--- RECORDS ---

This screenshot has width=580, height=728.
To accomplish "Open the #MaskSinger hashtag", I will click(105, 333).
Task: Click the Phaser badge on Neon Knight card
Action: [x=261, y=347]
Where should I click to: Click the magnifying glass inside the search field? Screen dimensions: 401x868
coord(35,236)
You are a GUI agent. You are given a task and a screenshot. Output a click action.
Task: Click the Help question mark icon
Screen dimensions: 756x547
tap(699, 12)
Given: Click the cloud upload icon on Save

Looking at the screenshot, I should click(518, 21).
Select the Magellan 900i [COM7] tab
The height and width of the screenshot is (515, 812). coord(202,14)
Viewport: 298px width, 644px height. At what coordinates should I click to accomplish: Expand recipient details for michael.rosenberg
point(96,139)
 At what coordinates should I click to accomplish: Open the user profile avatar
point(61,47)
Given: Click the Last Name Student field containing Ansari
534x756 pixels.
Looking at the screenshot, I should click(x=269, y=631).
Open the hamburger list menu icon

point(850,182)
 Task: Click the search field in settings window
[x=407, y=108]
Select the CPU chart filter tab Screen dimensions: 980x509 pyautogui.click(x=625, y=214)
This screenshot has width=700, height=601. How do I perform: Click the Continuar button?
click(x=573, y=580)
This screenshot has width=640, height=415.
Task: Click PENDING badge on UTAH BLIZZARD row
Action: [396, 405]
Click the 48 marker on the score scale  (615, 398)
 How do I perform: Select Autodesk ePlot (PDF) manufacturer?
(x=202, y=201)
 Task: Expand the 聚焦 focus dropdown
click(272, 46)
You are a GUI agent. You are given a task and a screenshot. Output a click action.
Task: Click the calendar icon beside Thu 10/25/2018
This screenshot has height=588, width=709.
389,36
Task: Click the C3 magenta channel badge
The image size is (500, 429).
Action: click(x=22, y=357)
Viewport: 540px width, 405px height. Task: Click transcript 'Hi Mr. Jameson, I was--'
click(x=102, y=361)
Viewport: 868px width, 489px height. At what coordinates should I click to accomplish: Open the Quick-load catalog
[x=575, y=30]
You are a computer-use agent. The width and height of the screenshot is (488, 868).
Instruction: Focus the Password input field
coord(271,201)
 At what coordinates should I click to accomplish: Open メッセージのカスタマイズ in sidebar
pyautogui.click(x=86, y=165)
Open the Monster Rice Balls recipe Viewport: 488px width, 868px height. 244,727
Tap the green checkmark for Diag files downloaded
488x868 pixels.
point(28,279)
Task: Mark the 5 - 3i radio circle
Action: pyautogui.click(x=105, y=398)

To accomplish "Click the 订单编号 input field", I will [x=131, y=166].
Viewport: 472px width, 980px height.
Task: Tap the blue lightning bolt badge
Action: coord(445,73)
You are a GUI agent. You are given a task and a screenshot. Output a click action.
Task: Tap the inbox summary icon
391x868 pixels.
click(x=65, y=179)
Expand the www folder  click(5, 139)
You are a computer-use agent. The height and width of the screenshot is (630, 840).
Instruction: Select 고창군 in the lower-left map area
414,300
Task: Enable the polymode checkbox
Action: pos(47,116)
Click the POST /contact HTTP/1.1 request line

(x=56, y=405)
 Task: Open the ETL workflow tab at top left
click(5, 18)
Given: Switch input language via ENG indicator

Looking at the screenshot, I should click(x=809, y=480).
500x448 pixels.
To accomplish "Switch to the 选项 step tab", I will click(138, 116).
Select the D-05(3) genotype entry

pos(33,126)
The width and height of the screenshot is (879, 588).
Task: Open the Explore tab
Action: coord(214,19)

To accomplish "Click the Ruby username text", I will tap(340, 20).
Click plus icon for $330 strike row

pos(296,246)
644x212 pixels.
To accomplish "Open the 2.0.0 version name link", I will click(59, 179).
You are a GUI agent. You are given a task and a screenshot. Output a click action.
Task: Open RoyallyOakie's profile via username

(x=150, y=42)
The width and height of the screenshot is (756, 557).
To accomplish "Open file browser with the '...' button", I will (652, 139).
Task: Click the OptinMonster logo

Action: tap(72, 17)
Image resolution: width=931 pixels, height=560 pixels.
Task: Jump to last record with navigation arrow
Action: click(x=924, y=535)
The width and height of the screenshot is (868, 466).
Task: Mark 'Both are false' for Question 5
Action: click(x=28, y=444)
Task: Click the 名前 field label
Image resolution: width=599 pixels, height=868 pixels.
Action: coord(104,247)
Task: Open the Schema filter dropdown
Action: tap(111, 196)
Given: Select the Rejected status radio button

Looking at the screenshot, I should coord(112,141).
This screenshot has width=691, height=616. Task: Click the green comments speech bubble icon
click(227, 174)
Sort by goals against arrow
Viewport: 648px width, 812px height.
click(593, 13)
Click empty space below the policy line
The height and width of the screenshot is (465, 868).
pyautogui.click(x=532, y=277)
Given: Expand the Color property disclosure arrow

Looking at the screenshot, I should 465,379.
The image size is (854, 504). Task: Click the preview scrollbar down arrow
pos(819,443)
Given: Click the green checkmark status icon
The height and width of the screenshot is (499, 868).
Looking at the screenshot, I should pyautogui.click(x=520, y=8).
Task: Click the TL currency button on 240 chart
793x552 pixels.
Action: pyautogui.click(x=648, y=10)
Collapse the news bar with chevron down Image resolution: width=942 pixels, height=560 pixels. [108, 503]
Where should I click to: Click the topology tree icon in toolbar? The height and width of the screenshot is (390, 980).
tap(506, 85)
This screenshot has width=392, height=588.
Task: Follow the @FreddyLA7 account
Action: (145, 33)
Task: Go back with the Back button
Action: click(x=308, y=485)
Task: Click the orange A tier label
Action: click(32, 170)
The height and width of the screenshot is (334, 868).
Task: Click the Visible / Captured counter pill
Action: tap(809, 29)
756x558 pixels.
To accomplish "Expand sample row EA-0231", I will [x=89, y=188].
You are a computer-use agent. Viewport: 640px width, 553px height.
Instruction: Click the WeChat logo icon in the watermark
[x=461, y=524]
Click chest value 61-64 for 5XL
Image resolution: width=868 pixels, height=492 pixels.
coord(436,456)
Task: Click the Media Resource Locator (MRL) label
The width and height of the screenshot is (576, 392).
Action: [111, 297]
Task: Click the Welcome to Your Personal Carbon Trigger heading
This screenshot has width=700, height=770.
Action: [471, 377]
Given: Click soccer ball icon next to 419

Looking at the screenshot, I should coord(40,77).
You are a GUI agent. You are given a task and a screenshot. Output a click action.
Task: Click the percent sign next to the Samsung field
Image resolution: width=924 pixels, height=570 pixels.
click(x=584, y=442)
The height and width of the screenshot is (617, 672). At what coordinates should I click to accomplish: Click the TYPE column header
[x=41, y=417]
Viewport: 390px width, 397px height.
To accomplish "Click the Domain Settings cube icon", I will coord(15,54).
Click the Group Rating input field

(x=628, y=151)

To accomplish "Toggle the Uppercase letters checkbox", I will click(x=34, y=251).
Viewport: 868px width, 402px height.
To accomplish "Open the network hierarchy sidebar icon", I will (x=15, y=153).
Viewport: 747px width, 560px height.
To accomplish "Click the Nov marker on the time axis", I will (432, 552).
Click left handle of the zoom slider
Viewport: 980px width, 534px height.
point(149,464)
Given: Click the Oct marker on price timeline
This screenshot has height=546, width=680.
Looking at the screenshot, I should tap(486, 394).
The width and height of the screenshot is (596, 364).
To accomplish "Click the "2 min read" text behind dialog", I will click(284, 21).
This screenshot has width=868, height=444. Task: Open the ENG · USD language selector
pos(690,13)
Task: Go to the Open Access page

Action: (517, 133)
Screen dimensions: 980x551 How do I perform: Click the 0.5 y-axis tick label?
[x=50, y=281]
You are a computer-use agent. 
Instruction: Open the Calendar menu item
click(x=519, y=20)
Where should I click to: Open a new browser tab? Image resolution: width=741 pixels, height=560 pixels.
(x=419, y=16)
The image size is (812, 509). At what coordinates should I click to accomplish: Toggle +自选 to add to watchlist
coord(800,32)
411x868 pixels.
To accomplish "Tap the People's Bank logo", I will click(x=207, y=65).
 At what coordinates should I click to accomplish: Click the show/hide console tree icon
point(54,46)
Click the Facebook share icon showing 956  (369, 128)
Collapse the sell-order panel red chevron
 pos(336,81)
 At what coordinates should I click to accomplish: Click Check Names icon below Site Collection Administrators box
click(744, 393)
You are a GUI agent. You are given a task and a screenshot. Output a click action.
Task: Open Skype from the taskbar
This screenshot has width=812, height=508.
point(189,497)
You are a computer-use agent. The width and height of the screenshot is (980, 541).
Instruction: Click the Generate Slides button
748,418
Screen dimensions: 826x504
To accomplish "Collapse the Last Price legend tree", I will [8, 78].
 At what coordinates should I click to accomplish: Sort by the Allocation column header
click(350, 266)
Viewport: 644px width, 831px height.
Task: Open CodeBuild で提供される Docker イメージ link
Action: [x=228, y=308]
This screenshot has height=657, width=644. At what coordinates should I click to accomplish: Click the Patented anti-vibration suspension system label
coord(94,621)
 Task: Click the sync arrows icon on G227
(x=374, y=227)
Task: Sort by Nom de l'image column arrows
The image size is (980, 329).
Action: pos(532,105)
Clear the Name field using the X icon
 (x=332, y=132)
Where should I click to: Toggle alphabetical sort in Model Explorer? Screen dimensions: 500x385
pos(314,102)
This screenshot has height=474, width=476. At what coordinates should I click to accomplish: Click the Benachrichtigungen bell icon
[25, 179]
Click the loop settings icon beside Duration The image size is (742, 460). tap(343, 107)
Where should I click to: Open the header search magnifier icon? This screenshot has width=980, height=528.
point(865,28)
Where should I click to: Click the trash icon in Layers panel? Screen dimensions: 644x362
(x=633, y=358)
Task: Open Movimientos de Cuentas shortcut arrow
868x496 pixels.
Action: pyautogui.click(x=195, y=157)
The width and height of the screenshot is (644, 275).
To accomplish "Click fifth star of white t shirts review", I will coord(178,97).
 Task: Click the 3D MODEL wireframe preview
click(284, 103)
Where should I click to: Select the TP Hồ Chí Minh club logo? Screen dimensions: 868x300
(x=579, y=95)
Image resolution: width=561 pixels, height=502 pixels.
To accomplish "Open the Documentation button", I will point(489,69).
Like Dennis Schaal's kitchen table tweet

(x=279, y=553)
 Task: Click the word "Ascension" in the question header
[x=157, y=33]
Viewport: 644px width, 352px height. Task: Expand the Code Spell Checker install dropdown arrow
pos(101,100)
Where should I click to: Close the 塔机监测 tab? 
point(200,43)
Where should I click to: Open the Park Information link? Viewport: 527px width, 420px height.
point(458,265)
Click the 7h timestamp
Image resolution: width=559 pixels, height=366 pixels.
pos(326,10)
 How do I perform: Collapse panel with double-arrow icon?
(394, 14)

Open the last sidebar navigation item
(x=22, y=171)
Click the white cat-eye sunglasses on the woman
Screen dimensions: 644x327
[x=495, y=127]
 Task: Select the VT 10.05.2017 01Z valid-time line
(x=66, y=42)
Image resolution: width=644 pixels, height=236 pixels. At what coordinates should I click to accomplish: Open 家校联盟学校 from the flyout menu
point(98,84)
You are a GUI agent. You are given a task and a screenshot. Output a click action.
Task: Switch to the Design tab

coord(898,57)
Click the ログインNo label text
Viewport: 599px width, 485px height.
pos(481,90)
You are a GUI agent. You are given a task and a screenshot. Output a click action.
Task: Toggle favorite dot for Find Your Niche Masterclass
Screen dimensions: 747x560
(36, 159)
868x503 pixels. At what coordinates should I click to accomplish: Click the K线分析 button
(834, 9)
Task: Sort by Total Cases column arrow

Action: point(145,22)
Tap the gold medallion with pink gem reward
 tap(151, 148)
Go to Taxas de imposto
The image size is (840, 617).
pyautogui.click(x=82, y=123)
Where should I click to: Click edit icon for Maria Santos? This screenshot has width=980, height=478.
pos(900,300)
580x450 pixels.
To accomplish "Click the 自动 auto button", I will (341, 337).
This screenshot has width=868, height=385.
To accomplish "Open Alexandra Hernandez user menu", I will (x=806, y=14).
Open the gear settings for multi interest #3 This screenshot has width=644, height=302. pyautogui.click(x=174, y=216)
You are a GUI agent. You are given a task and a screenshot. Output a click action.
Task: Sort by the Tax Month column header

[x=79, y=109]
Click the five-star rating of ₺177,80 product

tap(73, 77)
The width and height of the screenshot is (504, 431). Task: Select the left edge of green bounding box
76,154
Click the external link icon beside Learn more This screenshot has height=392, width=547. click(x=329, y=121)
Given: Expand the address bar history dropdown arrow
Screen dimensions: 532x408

---

### WHAT THE TASK ASKS
Beginning with the line containing "Select the D-05(3) genotype entry" and ending with the line containing "644x212 pixels.", extract those lines exactly from the listing above, and only those.

### EXERCISE RESULT
Select the D-05(3) genotype entry

pos(33,126)
The width and height of the screenshot is (879, 588).
Task: Open the Explore tab
Action: coord(214,19)

To accomplish "Click the Ruby username text", I will tap(340, 20).
Click plus icon for $330 strike row

pos(296,246)
644x212 pixels.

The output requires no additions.